## Task item
Report each line of the records where "mode" occurs.

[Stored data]
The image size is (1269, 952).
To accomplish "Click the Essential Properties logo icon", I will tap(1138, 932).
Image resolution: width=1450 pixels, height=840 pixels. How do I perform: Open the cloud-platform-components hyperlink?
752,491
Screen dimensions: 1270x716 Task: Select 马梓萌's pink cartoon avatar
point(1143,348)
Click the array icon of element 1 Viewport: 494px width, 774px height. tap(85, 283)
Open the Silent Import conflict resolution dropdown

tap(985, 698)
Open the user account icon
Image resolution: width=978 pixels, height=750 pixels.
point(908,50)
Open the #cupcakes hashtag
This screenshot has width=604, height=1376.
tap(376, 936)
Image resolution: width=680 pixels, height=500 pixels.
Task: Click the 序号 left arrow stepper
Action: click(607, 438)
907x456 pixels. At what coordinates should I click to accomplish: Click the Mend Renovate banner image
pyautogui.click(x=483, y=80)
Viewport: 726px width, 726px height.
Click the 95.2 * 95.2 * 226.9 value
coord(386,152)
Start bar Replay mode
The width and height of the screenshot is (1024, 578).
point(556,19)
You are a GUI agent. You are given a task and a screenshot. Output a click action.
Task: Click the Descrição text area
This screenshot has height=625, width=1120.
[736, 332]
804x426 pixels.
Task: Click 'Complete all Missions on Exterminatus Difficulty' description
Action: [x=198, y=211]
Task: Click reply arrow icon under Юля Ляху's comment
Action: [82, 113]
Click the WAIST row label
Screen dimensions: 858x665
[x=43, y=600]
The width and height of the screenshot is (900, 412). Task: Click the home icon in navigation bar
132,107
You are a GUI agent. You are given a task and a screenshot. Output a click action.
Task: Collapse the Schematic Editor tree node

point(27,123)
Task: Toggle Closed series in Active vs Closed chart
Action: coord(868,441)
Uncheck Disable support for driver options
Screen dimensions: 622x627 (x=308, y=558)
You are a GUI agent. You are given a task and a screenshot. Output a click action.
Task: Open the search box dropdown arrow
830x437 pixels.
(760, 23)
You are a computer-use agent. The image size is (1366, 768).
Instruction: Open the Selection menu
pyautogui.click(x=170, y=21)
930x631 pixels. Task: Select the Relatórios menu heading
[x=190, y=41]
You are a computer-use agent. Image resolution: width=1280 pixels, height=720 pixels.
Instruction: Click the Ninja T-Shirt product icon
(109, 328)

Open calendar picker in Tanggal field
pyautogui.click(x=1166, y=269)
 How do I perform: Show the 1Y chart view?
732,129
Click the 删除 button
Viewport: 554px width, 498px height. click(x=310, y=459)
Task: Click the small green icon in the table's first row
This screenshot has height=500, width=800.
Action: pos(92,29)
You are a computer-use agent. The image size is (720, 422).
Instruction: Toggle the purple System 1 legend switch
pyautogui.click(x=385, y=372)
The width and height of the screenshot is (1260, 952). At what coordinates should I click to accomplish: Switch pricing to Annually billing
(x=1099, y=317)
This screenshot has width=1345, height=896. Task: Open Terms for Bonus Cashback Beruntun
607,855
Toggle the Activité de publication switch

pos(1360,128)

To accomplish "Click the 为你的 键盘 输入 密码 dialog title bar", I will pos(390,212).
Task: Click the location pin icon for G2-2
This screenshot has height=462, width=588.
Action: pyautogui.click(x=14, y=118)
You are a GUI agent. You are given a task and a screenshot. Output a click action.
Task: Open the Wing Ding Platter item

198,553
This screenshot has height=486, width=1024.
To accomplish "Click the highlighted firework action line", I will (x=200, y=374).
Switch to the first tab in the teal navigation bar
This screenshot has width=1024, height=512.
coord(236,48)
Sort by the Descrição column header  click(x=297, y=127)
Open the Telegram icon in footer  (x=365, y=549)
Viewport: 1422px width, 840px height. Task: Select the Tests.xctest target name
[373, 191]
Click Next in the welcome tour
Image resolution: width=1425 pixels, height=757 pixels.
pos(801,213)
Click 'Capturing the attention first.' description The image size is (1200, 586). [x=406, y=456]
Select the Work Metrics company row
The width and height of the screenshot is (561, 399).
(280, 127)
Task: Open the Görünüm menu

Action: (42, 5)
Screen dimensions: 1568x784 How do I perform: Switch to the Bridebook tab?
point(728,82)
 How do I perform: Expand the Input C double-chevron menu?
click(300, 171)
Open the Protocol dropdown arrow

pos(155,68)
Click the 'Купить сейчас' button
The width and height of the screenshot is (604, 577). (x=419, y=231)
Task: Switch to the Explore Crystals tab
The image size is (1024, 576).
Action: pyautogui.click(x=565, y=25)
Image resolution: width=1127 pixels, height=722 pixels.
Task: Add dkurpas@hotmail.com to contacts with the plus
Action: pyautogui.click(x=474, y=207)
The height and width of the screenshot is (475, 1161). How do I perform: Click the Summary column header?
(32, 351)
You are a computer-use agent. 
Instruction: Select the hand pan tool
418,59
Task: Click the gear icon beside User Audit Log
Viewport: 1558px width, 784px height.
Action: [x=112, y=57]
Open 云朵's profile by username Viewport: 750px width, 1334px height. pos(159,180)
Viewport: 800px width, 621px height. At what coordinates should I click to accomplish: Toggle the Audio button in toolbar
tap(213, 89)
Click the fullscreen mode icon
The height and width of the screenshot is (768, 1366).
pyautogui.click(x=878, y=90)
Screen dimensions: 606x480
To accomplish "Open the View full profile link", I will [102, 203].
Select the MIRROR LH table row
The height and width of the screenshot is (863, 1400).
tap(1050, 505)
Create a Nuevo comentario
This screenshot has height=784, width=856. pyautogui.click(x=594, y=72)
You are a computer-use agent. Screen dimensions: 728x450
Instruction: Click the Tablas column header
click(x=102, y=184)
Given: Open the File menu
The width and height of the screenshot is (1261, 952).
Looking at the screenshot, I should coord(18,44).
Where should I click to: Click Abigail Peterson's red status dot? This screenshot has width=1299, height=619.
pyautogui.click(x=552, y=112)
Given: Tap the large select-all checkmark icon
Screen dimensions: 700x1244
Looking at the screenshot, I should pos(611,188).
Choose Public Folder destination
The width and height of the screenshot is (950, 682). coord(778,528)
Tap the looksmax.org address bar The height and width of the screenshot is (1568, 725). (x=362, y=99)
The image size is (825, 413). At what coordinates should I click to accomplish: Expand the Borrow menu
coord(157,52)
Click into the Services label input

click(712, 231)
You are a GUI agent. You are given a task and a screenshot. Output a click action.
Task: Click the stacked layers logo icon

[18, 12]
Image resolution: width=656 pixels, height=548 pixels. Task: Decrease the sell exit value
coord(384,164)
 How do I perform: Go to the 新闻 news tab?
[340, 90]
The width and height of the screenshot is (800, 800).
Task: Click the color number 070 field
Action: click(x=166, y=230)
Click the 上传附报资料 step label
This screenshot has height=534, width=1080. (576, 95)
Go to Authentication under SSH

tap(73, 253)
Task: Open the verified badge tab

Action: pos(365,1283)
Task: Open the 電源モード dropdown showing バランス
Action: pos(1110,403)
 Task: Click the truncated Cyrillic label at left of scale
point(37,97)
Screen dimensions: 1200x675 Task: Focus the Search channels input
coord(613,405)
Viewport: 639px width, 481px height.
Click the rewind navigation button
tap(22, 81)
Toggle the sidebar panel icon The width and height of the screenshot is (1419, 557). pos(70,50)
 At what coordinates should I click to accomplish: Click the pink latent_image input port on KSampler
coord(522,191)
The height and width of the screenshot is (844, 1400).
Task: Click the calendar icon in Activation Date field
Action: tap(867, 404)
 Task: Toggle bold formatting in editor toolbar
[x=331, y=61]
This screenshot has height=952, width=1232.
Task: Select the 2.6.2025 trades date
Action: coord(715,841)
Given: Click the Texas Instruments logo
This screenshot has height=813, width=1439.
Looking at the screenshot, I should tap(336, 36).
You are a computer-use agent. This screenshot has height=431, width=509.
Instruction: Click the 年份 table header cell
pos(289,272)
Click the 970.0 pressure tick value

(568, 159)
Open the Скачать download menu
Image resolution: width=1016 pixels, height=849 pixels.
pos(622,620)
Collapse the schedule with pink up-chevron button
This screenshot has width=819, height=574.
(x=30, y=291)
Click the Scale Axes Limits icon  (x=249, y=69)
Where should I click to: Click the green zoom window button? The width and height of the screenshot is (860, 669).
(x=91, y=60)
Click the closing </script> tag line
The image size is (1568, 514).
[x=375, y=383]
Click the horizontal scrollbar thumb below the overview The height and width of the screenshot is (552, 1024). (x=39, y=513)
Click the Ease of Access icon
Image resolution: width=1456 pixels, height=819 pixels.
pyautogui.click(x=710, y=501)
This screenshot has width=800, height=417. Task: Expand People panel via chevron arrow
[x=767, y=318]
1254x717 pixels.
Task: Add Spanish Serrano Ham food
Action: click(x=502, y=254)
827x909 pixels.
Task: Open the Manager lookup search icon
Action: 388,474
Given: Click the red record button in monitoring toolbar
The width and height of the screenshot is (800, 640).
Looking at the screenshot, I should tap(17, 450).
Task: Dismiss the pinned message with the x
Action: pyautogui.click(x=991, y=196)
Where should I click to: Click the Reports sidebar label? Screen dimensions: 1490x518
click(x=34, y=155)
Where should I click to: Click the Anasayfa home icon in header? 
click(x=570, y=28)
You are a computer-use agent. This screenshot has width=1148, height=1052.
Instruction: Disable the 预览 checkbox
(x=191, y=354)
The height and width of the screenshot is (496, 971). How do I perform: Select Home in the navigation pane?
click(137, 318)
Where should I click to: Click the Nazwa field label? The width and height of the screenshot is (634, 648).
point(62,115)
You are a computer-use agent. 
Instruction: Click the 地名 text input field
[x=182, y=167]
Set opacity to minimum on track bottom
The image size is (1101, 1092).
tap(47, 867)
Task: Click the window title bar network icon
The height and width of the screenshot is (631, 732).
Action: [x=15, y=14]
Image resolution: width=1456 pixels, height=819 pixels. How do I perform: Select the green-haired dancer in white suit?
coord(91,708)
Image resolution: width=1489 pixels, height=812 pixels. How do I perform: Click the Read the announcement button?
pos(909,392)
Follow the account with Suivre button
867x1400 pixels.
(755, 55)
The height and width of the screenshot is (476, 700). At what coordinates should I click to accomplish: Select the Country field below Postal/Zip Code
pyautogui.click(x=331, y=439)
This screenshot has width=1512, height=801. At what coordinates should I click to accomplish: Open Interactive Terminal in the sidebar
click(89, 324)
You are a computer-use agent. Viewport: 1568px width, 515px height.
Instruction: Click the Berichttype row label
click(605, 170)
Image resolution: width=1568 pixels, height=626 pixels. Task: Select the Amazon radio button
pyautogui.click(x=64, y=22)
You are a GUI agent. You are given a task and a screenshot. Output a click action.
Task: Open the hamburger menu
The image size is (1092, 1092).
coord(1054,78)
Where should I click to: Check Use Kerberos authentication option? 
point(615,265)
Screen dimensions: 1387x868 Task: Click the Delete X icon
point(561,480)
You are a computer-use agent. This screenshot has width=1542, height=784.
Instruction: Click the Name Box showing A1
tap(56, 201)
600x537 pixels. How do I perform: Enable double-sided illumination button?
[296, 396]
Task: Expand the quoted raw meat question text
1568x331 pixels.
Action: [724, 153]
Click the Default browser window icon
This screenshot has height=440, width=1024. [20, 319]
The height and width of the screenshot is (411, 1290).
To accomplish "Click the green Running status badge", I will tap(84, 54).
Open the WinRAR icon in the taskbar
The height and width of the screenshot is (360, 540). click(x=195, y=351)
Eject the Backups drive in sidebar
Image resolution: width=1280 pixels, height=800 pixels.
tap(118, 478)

## Exercise output
Start bar Replay mode
Click the fullscreen mode icon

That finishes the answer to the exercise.